Non, le général Aussaresses n’a pas tout dit, c’est évident, en particulier sur la mort de Maurice Audin, ce jeune mathématicien qui a disparu en juin 1957, à Alger, après être tombé aux mains des parachutistes français. Il y a une bonne raison à cela, et qu’on ignore trop souvent en Algérie : en cas de disparition, il n’y a pas prescription. Autrement dit, les lois d’amnistie ne s’appliquent pas. Aussaresses a été évidemment briffé par ses avocats. Il sait qu’il risque d’être rattrapé par la justice s’il parle trop sur ce sujet. Du coup il se tait. Voilà pourquoi, je pense, Massu, avant sa mort en 2002, a interdit à Aussaresses de révéler la vérité sur le sort d’Audin. Je n’ai pas tout dit n’apporte, à mon avis, rien de neuf, du moins en ce qui concerne l’Algérie. Le titre, voulu par l’éditeur, est racoleur, mais il ne reflète pas le fond. Aussaresses a dit l’essentiel depuis longtemps : la torture et les exécutions sommaires en Algérie n’ont pas été des « bavures » commises par l’armée française, mais le produit d’un système (ce qui ne veut pas dire que tous les militaires français ont torturé en Algérie).

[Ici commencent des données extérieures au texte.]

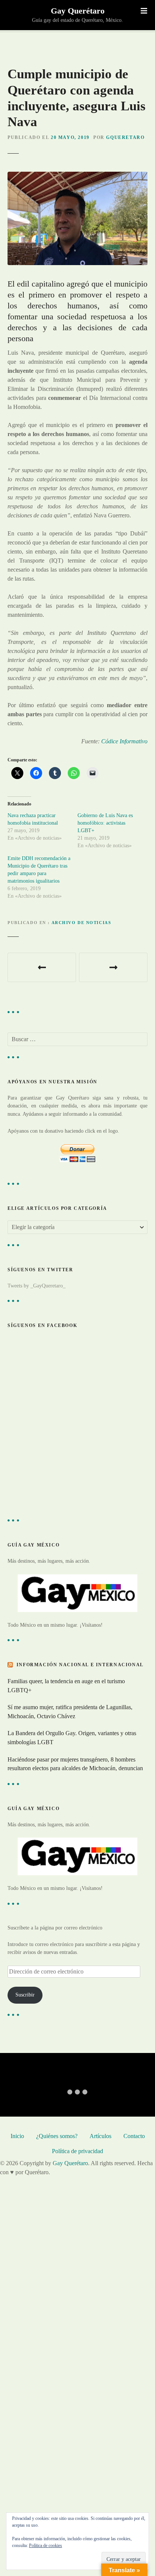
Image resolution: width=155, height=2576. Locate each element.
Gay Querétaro (78, 10)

La femme d’Aussaresses aurait d’ailleurs préféré que ce nouveau livre s’appelle Tu aurais mieux fait de fermer ta gueule ! C’est en effet la phrase que tous les vieux généraux français à la retraite, passés par l’Algérie, écrivent, furibards, à Aussaresses depuis qu’il a commencé à briser l’omerta, à l’automne 2000 !
Quel homme est Aussaresses ?
Je suis partagée au sujet d’Aussaresses. Faut-il passer du temps à faire le profil psychologique de cet homme complexe, âgé aujourd’hui de 89 ans ? D’un côté, je trouve qu’il ne faut pas lui accorder trop d’importance. De l’autre, je reconnais qu’il a fait avancer l’Histoire par ses révélations. Bien sûr, il l’a fait sur un mode cynique, épouvantable pour les victimes et les rescapés de la guerre d’Algérie, mais il a le mérite d’avoir confirmé des faits que des témoins s’évertuaient à rapporter depuis cinquante ans ! Je préfère donc un Aussaresses qui parle et qui assume, aussi monstrueux soit-il, à un général Maurice Schmitt, qui a l’audace et l’indécence de traiter les Algériens de menteurs quand ils disent ce qu’ils ont subi. Un Schmitt, en s’évertuant à nier les faits, ne sauve pas l’honneur de l’armée française, au contraire. Le paradoxe est qu’avant de devenir un exécuteur de basses œuvres en Algérie, Aussaresses a été un héros de la résistance. Il a, par exemple, sauté en parachute en uniforme de l’armée allemande derrière les lignes allemandes, pendant la Seconde Guerre mondiale, pour ouvrir les camps de déportés ! S’il n’avait été qu’un salaud ou un médiocre, le malaise n’aurait pas été si grand, en France, quand il a dévoilé les secrets de famille de « la grande muette ». C’est un gaulliste de la première heure, commandeur de la Légion d’honneur, la plus haute distinction française ! Cette décoration lui a été enlevée sur ordre de Jacques Chirac, en 2001. Une sanction qu’il n’a jamais comprise. Il a le sentiment d’être sanctionné pour ce qu’il a dit, non ce qu’il a fait (ce qui n’est pas tout à fait faux !).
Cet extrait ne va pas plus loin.